══ Raw data
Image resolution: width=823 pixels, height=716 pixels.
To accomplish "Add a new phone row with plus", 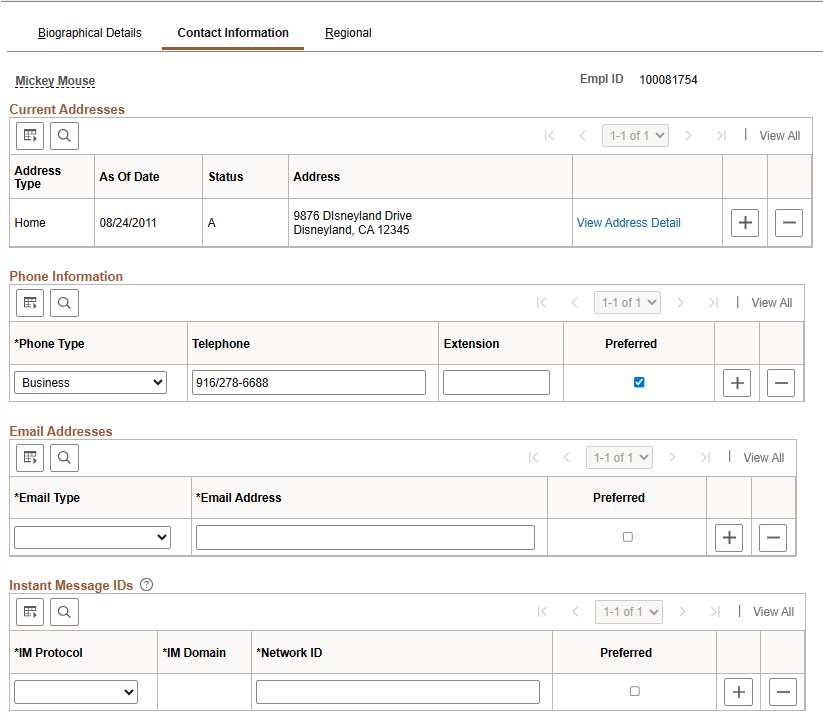I will click(736, 382).
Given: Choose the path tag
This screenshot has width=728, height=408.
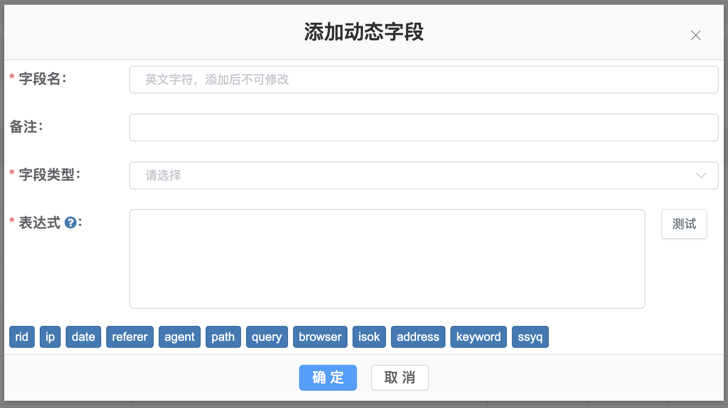Looking at the screenshot, I should point(223,337).
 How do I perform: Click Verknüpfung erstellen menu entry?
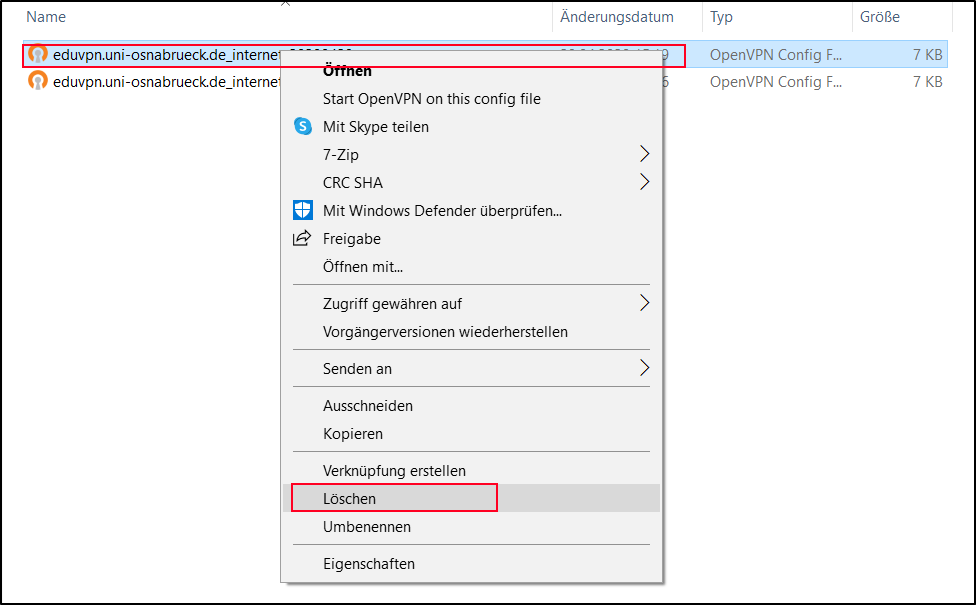tap(394, 471)
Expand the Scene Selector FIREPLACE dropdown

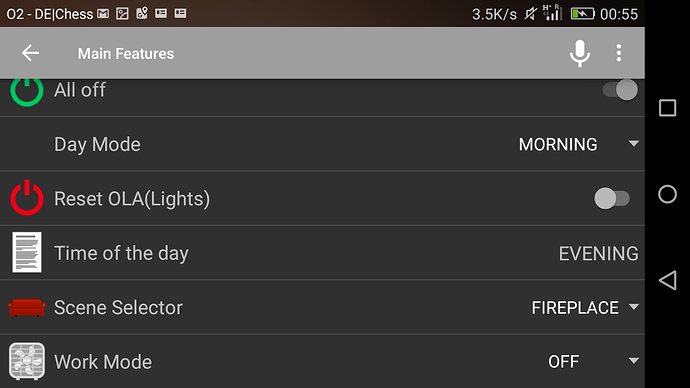click(585, 307)
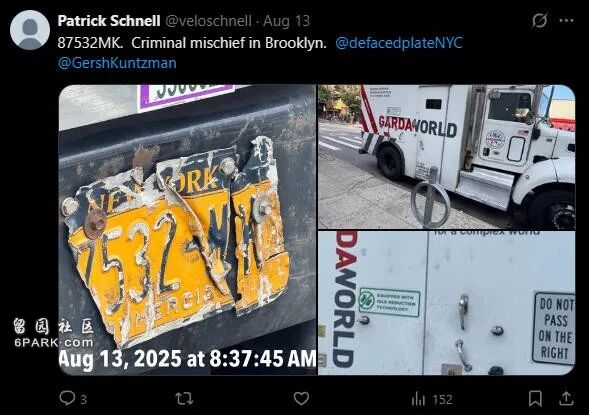The width and height of the screenshot is (589, 415).
Task: Open the three-dot more options menu
Action: point(566,21)
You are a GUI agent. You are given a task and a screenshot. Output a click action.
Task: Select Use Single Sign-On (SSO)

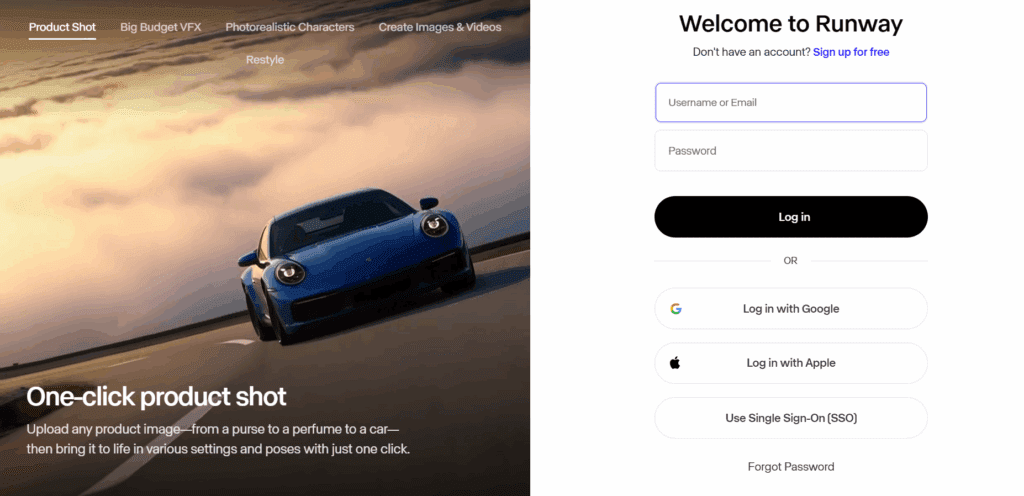(791, 418)
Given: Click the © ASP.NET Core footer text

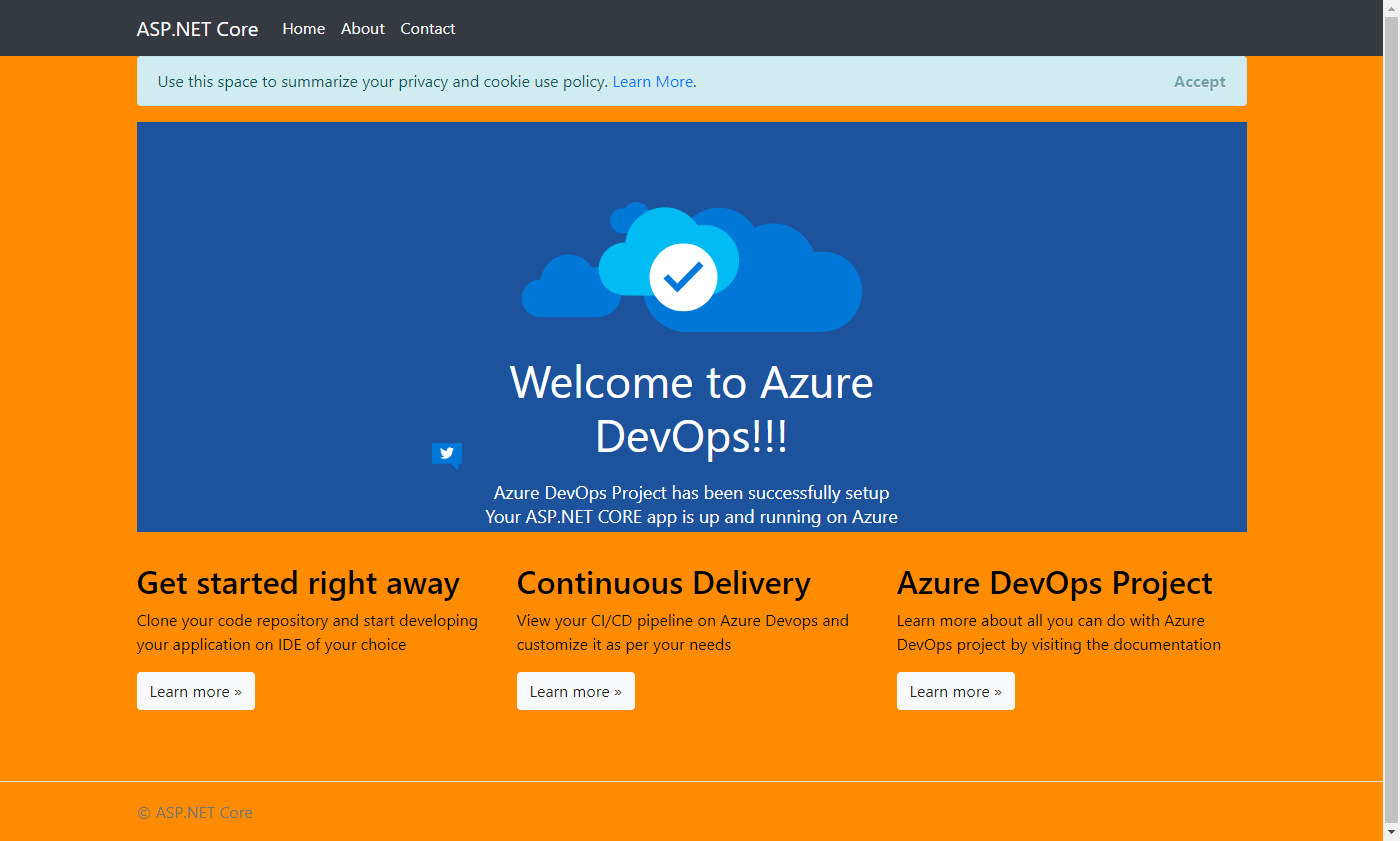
════
Task instructions:
With the pictures omitted, print precisely the lines from the one with "You are a GUI" to the final line of the records, both included.

Output for this exercise:
You are a GUI agent. You are given a task and a screenshot. Output a click action.
Task: Select Use Single Sign-On (SSO)

(791, 418)
Given: Click the © ASP.NET Core footer text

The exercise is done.